Recently on Twitter, a debate took place over advice from Professor Jim Al-Khalili, professor of physics and public engagement in science at the University of Surrey, that a practising scientist should establish themselves before aiming to go too far down the road in communicating science.
While much of the debate was based on just a brief clip from a wider talk, the less generous Twitterati felt that Al-Khalili’s statement discouraged spending time on science communication until one is well into postdoc years, once a good amount of grants and publications were out there proving one’s credentials.
The more generous Twitter users felt that his advice was more that one should practise as a scientist first, before making a huge move into a completely new profession, especially if one’s core currency will be in the accumulation of research funding and publications.
Yet, even though this may sound strategically sensible, it neglects the value of ensuring that the public are part of the entire research process from day one. To rearrange a well-known quote from Sir Mark Walport, chief executive of UK Innovation and Research, good science begins with communication. It is not something we should do just at the end of the process. As researchers, this principle must be our starting point.
However, this reasoning is not just a matter of ensuring that the public are part of decision-making hierarchies about science. Rather, it’s important because formal structures around scientists today require them to ensure that they have impact journeys for their research, from the point of inception. This is especially the case now with the research excellence framework, where impact has become an even bigger part of how research is evaluated.

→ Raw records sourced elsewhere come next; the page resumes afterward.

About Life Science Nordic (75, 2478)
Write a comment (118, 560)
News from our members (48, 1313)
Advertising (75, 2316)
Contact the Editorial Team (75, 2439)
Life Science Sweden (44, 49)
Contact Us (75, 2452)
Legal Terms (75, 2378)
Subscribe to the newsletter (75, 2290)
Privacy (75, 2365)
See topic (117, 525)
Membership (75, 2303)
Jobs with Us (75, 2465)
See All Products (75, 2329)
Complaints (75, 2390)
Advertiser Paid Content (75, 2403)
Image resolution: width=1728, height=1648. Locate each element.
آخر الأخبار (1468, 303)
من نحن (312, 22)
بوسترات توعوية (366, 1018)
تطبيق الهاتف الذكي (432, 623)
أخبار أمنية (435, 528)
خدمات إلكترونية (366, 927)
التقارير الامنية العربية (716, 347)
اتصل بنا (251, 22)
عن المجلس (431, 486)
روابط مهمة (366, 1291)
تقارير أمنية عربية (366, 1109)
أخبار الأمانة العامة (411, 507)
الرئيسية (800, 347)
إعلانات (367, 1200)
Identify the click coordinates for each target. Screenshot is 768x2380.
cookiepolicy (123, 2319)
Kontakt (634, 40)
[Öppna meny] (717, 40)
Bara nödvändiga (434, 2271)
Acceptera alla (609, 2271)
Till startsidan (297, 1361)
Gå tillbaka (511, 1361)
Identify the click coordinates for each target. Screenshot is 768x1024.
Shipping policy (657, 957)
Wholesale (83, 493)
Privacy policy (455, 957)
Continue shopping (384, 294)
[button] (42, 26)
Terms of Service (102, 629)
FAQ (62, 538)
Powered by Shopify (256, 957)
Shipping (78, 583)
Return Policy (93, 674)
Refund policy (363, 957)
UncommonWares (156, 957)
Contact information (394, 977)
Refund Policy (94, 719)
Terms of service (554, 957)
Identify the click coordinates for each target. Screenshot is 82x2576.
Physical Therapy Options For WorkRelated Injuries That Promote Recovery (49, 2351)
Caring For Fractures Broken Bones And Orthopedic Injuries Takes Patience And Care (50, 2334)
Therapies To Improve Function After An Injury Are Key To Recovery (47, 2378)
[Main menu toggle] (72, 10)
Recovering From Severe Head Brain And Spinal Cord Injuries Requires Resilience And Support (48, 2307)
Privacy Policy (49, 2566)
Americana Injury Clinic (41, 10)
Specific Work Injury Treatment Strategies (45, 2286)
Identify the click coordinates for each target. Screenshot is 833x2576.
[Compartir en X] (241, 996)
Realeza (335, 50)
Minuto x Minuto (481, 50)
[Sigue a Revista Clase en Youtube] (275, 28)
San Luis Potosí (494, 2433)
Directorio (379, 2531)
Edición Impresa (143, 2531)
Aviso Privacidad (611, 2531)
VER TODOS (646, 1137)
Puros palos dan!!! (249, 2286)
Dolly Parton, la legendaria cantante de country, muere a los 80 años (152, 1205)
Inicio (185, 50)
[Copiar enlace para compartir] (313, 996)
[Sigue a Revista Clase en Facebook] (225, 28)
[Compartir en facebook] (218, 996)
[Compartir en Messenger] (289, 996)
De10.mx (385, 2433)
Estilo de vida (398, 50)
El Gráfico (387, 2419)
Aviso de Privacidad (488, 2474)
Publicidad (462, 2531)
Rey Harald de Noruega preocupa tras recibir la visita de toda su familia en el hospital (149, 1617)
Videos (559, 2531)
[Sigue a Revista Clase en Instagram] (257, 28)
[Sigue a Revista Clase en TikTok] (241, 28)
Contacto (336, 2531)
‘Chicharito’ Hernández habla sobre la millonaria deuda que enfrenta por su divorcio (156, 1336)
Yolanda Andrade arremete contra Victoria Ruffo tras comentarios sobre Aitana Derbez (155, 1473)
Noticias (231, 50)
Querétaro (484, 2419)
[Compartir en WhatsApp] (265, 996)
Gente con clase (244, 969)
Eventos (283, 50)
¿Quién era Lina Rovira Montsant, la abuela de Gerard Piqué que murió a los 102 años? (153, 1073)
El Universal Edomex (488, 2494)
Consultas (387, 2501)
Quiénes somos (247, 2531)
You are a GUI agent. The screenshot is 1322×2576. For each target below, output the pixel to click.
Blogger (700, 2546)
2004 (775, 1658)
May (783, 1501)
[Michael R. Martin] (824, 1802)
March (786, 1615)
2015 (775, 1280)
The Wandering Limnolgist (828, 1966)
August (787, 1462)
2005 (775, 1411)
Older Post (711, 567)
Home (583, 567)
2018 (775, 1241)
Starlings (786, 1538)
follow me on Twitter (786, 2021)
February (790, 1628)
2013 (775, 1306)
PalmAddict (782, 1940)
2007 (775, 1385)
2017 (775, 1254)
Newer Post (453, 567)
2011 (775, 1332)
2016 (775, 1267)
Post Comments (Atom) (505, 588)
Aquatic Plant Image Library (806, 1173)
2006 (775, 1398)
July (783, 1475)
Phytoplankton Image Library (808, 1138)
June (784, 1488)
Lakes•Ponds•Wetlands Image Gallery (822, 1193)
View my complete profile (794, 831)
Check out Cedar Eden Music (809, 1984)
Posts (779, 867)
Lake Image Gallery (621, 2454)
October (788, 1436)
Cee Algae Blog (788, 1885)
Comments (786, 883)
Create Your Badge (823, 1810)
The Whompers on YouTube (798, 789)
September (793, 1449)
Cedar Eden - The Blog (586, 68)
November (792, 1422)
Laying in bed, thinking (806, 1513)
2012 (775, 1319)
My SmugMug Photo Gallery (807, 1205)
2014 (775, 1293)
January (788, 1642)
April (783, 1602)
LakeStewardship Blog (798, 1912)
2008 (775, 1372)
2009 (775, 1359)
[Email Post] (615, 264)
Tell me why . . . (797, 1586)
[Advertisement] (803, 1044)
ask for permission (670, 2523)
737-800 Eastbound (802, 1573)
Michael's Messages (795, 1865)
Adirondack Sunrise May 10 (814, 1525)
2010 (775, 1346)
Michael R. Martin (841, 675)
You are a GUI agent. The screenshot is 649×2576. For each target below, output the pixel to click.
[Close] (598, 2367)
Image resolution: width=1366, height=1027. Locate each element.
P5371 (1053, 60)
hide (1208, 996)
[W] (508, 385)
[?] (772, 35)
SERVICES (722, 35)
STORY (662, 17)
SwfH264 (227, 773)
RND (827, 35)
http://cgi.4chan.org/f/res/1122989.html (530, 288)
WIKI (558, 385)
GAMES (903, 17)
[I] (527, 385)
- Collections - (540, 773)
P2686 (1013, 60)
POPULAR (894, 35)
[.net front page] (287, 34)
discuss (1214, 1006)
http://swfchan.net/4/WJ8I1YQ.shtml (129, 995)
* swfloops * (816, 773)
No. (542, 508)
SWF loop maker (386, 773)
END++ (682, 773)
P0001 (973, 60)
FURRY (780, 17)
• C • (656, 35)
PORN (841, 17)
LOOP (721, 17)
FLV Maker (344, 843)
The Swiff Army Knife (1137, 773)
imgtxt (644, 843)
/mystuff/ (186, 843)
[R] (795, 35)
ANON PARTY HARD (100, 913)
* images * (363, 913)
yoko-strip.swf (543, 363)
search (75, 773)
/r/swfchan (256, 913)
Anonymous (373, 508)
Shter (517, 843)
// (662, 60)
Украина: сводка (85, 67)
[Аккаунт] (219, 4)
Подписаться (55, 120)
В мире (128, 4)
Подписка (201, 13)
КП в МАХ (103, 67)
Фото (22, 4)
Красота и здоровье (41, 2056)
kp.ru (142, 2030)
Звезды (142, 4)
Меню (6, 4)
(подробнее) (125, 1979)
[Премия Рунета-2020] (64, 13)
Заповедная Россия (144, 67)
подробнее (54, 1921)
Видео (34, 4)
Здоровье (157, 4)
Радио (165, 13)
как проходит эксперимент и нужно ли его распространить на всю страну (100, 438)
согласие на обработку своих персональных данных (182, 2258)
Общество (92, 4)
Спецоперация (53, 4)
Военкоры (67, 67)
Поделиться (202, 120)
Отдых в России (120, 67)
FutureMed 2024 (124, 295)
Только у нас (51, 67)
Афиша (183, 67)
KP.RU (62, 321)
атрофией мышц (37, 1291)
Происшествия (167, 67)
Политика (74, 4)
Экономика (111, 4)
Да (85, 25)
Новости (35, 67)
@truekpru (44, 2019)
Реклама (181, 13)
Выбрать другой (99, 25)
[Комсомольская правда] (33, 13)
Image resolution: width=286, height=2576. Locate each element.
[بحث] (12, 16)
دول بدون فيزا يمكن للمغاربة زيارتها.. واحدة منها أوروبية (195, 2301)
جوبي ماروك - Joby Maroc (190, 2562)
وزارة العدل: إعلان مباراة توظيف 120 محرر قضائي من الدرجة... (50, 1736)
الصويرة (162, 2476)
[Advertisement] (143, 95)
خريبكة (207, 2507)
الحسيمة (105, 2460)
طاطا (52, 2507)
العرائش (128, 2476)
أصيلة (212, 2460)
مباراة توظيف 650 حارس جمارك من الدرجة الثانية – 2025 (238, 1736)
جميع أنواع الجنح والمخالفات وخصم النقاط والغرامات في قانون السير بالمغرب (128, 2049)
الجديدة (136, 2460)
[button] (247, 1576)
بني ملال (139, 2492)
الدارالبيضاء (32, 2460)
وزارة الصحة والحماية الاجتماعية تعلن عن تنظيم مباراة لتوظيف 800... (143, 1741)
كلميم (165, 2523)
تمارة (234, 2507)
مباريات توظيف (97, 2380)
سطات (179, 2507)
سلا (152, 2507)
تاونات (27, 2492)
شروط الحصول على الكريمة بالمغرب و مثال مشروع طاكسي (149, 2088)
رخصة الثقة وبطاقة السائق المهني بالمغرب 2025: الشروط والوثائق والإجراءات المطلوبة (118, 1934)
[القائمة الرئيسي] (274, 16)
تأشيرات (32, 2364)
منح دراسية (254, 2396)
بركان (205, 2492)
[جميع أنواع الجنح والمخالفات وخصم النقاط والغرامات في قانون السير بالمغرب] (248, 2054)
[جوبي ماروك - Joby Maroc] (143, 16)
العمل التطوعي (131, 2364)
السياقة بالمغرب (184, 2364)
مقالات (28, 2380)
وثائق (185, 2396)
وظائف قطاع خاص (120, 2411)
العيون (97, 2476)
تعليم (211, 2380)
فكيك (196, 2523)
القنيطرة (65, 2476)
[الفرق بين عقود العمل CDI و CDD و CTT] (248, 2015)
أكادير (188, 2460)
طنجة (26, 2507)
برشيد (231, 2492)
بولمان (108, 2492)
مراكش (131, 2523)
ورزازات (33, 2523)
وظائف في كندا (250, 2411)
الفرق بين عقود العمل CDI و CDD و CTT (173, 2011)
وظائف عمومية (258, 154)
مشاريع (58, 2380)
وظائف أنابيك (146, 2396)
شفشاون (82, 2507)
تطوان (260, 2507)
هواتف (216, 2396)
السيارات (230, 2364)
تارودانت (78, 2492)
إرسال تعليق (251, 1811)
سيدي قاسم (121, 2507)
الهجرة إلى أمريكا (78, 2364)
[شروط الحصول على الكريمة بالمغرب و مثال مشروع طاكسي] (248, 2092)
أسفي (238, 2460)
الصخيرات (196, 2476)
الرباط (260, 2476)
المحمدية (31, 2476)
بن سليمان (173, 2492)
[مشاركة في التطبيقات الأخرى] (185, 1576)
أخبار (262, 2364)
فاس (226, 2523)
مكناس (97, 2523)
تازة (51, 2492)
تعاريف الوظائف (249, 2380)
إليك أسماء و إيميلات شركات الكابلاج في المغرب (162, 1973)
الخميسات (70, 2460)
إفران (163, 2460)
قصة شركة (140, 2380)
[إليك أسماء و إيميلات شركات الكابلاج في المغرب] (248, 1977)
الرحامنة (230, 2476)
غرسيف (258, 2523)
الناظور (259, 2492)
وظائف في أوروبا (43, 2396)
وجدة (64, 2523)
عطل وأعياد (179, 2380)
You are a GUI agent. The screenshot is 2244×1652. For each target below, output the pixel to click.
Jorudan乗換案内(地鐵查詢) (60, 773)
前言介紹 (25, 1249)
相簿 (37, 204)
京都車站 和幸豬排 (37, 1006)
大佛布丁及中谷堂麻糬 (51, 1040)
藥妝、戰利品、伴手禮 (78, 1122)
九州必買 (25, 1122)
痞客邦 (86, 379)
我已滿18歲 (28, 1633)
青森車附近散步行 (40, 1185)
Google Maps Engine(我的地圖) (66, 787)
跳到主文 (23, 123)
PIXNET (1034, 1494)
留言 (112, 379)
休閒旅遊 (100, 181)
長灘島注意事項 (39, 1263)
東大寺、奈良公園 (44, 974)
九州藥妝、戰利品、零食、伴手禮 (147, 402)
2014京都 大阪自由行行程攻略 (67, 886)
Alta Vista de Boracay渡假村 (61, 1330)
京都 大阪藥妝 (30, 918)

A well-regarded scientist is, increasingly, someone who is publicly visible, willing to be present in the media, and someone who co-authors with their research users. In fact, some journals, such as the British Medical Journal, actively encourage co-produced research “with patients, carers, or members of the public”. These best practice guidelines could well become conditions of publication in the future.
I began my PhD when the World Wide Web was becoming established and this was extremely empowering as a researcher. We suddenly had our own means of communicating directly with the public, rather than having to rely on editors, broadcasters or the news cycle. Today, we can make our own documentaries, publish on our own channels and create our own podcasts.
Many young scientists in particular are taking hold of this with both hands, creating extraordinary content around their research, rewriting Wikipedia pages, working with artists and creating entirely new platforms that make science more accessible. More importantly, they are taking up the mantle of immersing themselves within public life, occupying the role of the public intellectual, a function which is of increased importance now in an era of fake news and post-truth.
Far from being a choice, we need to think about communication as a necessity to scientists’ jobs that is given adequate time in their workload.
Fortunately, funding councils understand this and have ensured that time, funds and thought are given to how their funded projects will connect with the public. It is also important to note that there are many ways to do science communication. One doesn’t have to be the next Brian Cox or Alice Roberts.
Over my own career, I have worked across a range of creative communication formats, from producing theatrical performances about genetic enhancement and consulting on film and radio drama scripts, to exploring the science of falling in love over an evening with 30 dinner guests and developing virtual reality experiences.
It is the opportunity to be part of a wider conversation about how science is embedded within society that makes science communication so valuable.
Yet, the value that we all derive from seeing scientists work alongside the public is far more than just instrumental, it is an immense enrichment of research life. Recently, I worked with a team from the University of Salford at the Cheltenham Science Festival to present a new virtual reality experience that explains the science of the microbiome. An octogenarian had his first experience with VR there and it was science that brought him this opportunity.
Through such experiences scientists can discover why their work matters and how important it is to ensure that the public has an opportunity to talk with them about it. These experiences also cause one to reflect on their responsibilities as a researcher and to appreciate more clearly the fundamental needs of citizens for research.
While far more science communication happens today than ever before, we still have some way to go before it is available for everyone. That’s why it’s crucial to keep talking about the fact that there is more than one way to be a science communicator. It is possible to develop a science communication journey while you carry out scientific research from the very beginning of your career.
But, more importantly, if done well, science communication enriches the research we do and the significance of what we discover. It can also be really good fun.
Andy Miah is chair in science communication and future media in the School of Environment & Life Sciences at the University of Salford.